» STATED GOAL
Reproduce all of the entries below unchanged, except change "GUI agent" to "desktop assistant" wherever it occurs.

» GIVEN INFORMATION
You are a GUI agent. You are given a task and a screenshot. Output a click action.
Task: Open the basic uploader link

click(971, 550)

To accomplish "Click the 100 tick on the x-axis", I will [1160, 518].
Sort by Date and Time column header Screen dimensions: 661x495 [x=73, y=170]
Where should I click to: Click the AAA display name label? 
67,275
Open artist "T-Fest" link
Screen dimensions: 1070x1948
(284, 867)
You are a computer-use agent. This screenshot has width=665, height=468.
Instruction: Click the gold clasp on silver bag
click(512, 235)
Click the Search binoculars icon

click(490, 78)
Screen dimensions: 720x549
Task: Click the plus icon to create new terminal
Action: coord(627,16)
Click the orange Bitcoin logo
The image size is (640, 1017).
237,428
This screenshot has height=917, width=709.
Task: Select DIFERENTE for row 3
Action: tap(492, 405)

» EXERCISE SOLUTION
You are a desktop assistant. You are given a task and a screenshot. Output a click action.
Task: Open the basic uploader link

click(971, 550)

To accomplish "Click the 100 tick on the x-axis", I will [1160, 518].
Sort by Date and Time column header Screen dimensions: 661x495 [x=73, y=170]
Where should I click to: Click the AAA display name label? 
67,275
Open artist "T-Fest" link
Screen dimensions: 1070x1948
(284, 867)
You are a computer-use agent. This screenshot has width=665, height=468.
Instruction: Click the gold clasp on silver bag
click(512, 235)
Click the Search binoculars icon

click(490, 78)
Screen dimensions: 720x549
Task: Click the plus icon to create new terminal
Action: coord(627,16)
Click the orange Bitcoin logo
The image size is (640, 1017).
237,428
This screenshot has height=917, width=709.
Task: Select DIFERENTE for row 3
Action: tap(492, 405)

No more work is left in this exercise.